I recently saw a social media post from someone I went to high school with.
The post was advertising a home for rent at what appeared to be a great price. The home was in western Pennsylvania, near where I went to school. I didn’t know the original poster, but I knew the individual who shared the post. Having not lived in that region of Pennsylvania for nearly three decades and not visited in almost two, I had no idea what the going rate for a rental property in the area should be.
I thought it was an example of the disparity between the area where I live now and the area I grew up in. A coworker explained that it was a scam, intent on getting individuals to click the link, for what reason I am still not sure.
But it made me understand there is a lot happening on social media that I don’t understand. I wish others understood that also.
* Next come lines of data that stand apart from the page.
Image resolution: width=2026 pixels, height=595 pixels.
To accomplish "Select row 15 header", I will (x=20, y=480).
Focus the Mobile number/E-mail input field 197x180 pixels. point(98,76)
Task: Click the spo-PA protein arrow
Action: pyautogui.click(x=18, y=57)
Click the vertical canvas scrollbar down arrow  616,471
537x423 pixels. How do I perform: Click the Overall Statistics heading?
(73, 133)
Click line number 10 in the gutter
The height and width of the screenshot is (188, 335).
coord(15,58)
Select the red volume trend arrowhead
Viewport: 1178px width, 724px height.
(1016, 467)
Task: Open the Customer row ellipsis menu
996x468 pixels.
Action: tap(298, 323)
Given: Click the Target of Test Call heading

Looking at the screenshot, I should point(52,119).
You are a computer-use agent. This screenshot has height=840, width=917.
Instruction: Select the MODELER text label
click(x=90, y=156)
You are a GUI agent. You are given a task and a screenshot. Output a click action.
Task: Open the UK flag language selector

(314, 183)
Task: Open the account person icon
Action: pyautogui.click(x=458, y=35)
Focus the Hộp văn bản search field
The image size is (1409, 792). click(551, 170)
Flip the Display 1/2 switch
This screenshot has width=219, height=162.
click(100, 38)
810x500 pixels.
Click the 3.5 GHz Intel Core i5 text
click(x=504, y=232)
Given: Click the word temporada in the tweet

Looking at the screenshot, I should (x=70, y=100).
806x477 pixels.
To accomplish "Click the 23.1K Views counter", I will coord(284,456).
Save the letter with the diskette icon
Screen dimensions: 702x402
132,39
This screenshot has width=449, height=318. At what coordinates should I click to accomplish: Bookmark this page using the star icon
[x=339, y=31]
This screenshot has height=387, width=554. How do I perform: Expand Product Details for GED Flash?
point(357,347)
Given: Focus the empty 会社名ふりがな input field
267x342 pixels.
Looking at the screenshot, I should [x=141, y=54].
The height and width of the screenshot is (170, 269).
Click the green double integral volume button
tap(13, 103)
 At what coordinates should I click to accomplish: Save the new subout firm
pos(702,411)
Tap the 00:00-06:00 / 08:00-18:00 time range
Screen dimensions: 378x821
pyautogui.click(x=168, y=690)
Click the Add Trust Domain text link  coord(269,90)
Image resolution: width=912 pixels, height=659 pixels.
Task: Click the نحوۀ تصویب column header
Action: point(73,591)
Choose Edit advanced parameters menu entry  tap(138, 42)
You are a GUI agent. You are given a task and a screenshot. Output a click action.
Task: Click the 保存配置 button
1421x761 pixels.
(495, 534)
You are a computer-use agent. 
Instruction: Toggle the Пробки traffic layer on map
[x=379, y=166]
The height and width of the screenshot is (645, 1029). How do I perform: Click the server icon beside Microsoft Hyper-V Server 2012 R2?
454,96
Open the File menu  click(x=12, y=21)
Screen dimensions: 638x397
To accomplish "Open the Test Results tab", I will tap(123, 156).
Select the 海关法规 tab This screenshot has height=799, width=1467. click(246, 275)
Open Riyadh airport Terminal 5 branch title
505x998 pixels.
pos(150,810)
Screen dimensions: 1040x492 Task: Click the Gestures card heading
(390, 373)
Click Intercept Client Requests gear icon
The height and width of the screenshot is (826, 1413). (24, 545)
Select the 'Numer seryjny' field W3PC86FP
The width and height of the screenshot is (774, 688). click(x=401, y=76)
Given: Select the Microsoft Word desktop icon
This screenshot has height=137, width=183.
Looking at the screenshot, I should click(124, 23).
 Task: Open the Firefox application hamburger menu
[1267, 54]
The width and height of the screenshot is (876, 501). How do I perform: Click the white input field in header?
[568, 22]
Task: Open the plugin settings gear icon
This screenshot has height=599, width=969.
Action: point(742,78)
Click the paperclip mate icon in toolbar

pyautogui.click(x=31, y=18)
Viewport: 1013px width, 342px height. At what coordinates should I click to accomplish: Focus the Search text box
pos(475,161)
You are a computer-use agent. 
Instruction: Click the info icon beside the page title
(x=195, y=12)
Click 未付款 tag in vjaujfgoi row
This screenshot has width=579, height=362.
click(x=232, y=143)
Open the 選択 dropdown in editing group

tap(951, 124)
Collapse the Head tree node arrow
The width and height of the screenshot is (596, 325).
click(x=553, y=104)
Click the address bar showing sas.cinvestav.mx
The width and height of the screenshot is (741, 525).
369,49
Recently I saw two, unconnected people in different states share the same Facebook post. It was a personal story of a driver who rented an electric vehicle. The story detailed how the car didn’t work, how the battery drained too quickly, how there were no charging stations, how the plugs at the places that did exist didn’t fit his rental car, how it took hours to charge long enough to go a few miles. The post covered and confirmed all the anti-EV talking points and it was a real story, from a real driver.
Except it wasn’t.
The post was part of a well-crafted campaign to vilify electric vehicles. Each of these people had shared it from a different source – a different person claiming to be the snake-bit traveler. The story was the exact same and had the exact same photo.
Likely, neither of them knew the person sharing the post. A friend had probably shared it first, so they assumed that friend knew the original creator of the post. It is the Internet version of “a friend of a friend.”
I think both of these people had good intentions of sharing a post warning others about the realities of electric vehicles. They believed this was a good, hard-working person sharing a real-life experience, not propaganda being pushed down our throats.
But that’s the problem. When we devalue real news sources, we are far more likely to become gullible targets when someone tells us what we want to hear. When we say we don’t trust credible news sources, simply because we don’t like the news, we create space for the untrustworthy sources.
The untrustworthy source will spend a lot of time and effort devaluing legitimate sources and any attempt to shed light on that will be trumpeted as proof that the established media is trying to silence those fringe voices because they are the ones telling the truth.
I truly don’t care where people stand on electric vehicles, or solar farms or any number of other divisive issues. But I do care that they inform themselves before sharing those opinions online. They must look into where the information is coming from and be able to recognize that propaganda comes in a variety of forms.
-Mac Cordell is a reporter for the Journal-Tribune.